As panelas estão vazias. Há roupas espalhadas pelo chão, bebês desamparados e crianças vagando sozinhas, mas não só: ninguém cuida dos doentes, nem dos idosos. Se tudo isso parece um pouco surreal, o cenário fica ainda pior ‒ basta as mulheres deixarem de fazer o que lhes é imposto todos os dias para o desastre acontecer.
Segundo relatório do Comitê de Oxford para o Alívio da Fome (Oxfam), 90% do trabalho de cuidado no Brasil é feito informalmente por famílias e, desses, quase 85% é responsabilidade de mulheres. Essa realidade é compartilhada, com mais ou menos desafios, por outros tantos países e caracteriza a atual situação da economia do cuidado ‒ o conjunto de atividades e serviços que visem o bem-estar físico, psicológico e educacional de terceiros.
De fato, a Organização Internacional do Trabalho descobriu que as mulheres realizam 76% do cuidado não remunerado no mundo, dedicando 3,2 vezes mais tempo a essas tarefas do que os homens. Na América Latina, não é diferente. Elas trabalham até 29,5 horas a mais que os homens por semana.
A velha história lavar-passar-cozinhar ser responsabilidade feminina ainda prevalece. E, enquanto o trabalho do cuidado promove uma sociedade produtiva, essas mulheres não recebem nenhuma compensação financeira por esses afazeres. “O sistema capitalista é sustentado pelo tempo das mulheres como um recurso implícito para a reprodução da força de trabalho, do capital e da sociedade”, não deixa negar a Comissão Econômica para a América Latina e o Caribe (CEPAL).
“O sistema capitalista é sustentado pelo tempo das mulheres.”
Comissão Econômica para a América Latina e o Caribe (CEPAL)
Essa remuneração, caso existisse, corresponderia entre 10% a 39% do PIB de qualquer país ‒ é o que aponta a ONU Mulheres. O problema é que, na falta da remuneração, as mulheres perdem a independência para os seus pares, ou, caso ocupem mais de uma função, tornam-se mais vulneráveis a doenças físicas e psicológicas.

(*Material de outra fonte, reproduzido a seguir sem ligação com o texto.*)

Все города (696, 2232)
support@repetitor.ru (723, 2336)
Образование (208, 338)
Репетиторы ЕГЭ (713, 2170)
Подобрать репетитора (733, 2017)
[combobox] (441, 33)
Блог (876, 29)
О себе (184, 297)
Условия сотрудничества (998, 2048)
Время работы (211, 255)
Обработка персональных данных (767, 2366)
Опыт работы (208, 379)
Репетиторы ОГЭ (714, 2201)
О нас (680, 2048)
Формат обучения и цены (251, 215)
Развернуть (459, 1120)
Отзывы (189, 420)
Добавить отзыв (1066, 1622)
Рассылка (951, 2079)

Nada disso é por acaso. As mentes masculinas mais “brilhantes” desenvolveram teorias para explicar a inferioridade das mulheres e, assim, justificar sua submissão e falta de oportunidades. Entram na conta a colonização e o cristianismo, fundamentais para o fortalecimento desse imaginário, a partir de figuras como a “mulher guerreira”, sempre explorada, ou a faz-tudo pela manutenção de seu casamento. Não suficiente, os problemas causados pela própria dinâmica perpetuam essa lógica. Caso da diferença salarial entre os gêneros, que acaba por sustentar o argumento de que se eles recebem mais, é justo que façam menos dentro de casa.
É nesse ponto que olhar para os países que avançam na pauta é importante. Entre eles, o maior destaque da América Latina é o Uruguai. Ainda em 2015, o país adotou o Sistema Nacional Integrado de Cuidados (SNIC) para gerar uma nova matriz da proteção social uruguaia. O resultado é um programa com serviços de cuidados a crianças, idosos e doentes, além de direitos trabalhistas aos cuidadores.
“O Estado de bem-estar social é formado por três eixos fundamentais: saúde, educação e previdência. Para o SNIC, as políticas do cuidado são o quarto pilar”, resume Delia Dutra, doutora em Ciências Sociais pela UdelaR. Esse olhar prioritário garantiu maior qualidade de vida, geração de emprego e participação feminina no mercado.
No entanto, o SNIC não considerou o envelhecimento populacional, resolveu a economia do cuidado por completo ou divulgou dados para comprovar seus resultados. Atualmente, enfrenta seu maior desafio: a diminuição do investimento em cuidado, depois da chegada ao poder do conservador Luis Lacalle Pou. “Existe uma visão individualista e o não reconhecimento do cuidado como direito”, explica Pedro Russi, doutor em ciências sociais na UdelaR.
Os problemas são muitos, especialmente com o desmonte do SNIC, mas o olhar atento ao que foi feito por lá ensina a lição de encarar o cuidado como parte fundamental da sociedade. Isso também quer dizer debater equidade de gênero, oferecer todos os direitos aos trabalhadores, criar escolas e centros de idosos e expandir o sistema de saúde, com atenção para não repetir erros. Como diz a especialista: “É preciso reconhecer o cuidado como um trabalho. O sistema de políticas que o contemple deveria ser inevitável, não uma possibilidade”.